Speaking of hellish, a pounding headache stalks me down to the subterranean pantry where breakfast is served at a communal kitchen table. Thankfully, the other guests have already finished, leaving us to nurse our hangovers between the homey comfort of the Aga and an impressive spread of fresh fruit and pastries.

I give a Mrs Bennet-worthy sigh while devouring some perfectly cooked poached eggs: ‘If only we had more time to stay in today and savour these surroundings, Dr Smith, instead of more social engagements to attend.’ He points out that I’ve always said it’s a waste of precious London time to stay put inside the hotel. I frown into my flat white at his irritatingly good memory and sniff: ‘Yes, but that was before Henry’s.’

Where else to celebrate Jane Austen this Christmas

LONDON

The Christmas decorations always go big at One Aldwych just off the North Bank of the River Thames, but this year they’re especially fitting, since they’ve been crafted in honour of Jane Austen’s 250th birthday.
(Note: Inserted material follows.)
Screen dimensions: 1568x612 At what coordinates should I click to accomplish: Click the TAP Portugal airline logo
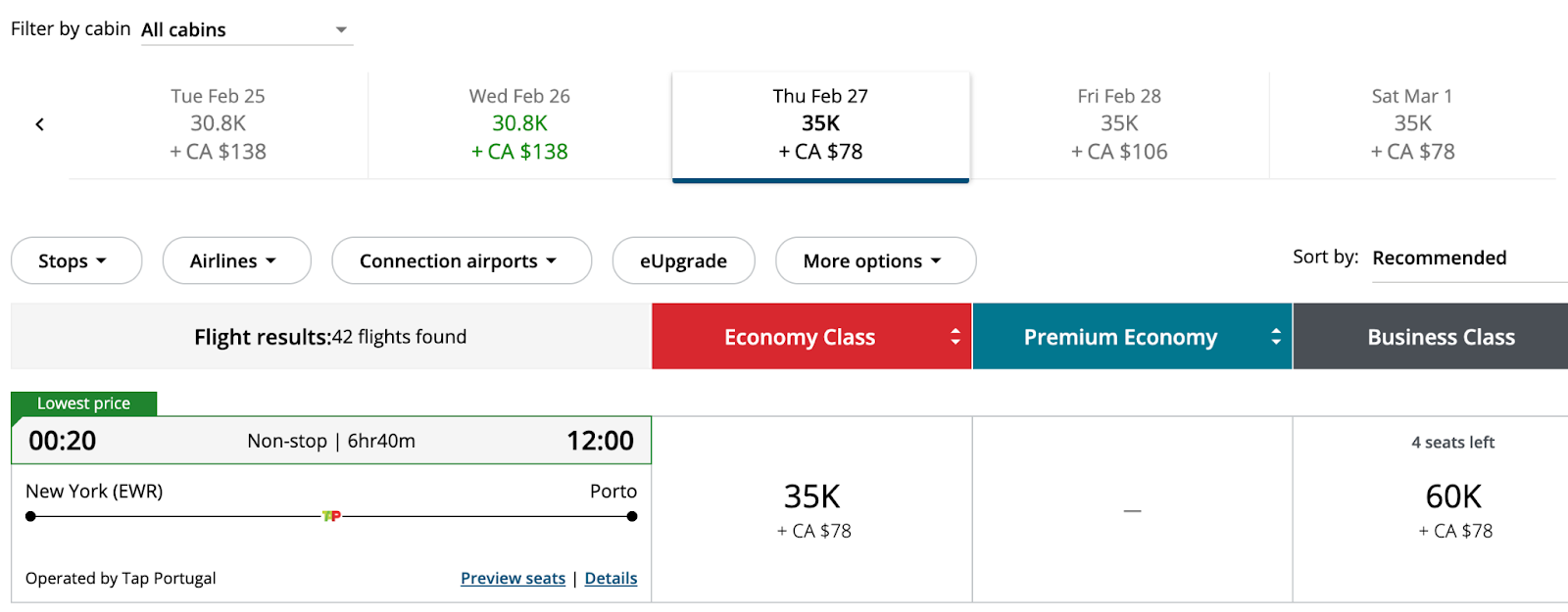(x=331, y=516)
The giant tree at the centre of the lobby bar is adorned with manuscripts and silhouettes — look closely to spot your favourite character, along with the author herself. The intricate silhouettes were cut by high-society portrait artist Charles Burns, especially for this year’s decorations.

Order a Gin Austen or Dark and Darcy at the bar, or book a literary walking tour with historian Dr Matthew Green, whose lively revelations are shared at the sites of old coffeehouses frequented by Dryden, De Quincy and co, in between visits to sordid ‘jelly’ houses and assorted Austen landmarks, including her green plaque at 10 Henrietta Street. He’ll also take you to the church where Lydia Bennet and Mr Wickham eloped (St Clement’s in the City of London) and the Theatre Royal Drury Lane, which features in Sense and Sensibility. And for an especially festive Sunday morning, book the Bollinger brunch — on select days, Burns will be working the room, cutting out miniature silhouettes of diners.
Caroline Lewis, Senior Associate Editor

DERBYSHIRE

There have been many adaptations of Jane Austen works over the decades, but none can ever live up to the BBC’s 1995 version of Pride and Prejudice, and not just because of a young Colin Firth and that lake scene. In that series, Mr Darcy’s residence Pemberley was actually Chatsworth — the grandest stately home in northern England, naturally. At the edge of the estate and also owned by the noble Devonshires, The Cavendish Hotel by Baslow is a former coaching inn that has been reimagined by interior designer Nicola Harding and the Countess of Burlington, Laura Cavendish. Or eschew tradition and book a treehouse at Wildhive Callow Hall; a Victorian Gothic manor at the southern reaches of the Peak District, with stilted cabins set in the woods. Both are perfectly placed for roaming around ‘Pemberley’ in search of your own damp Darcy.
CL

BATH

Jane Austen spent most of her life in Hampshire but lived in the fashionable spa resort of Bath between 1801 and 1806, setting two of her novels — Persuasion and Northanger Abbey — there. The stateliest stay in the city is undoubtedly The Royal Crescent Hotel & Spa, fit for a society ball and any budding literary heroine. Bonnets at the ready: guests can explore the filming locations used in various adaptations of Austen novels with local guide Fred Mawer, along with the church where Austen’s parents were married and where her father is buried; and visit the city’s Jane Austen Centre. Bridgerton — modern-day contender to the Austen throne — is also filmed in Bath.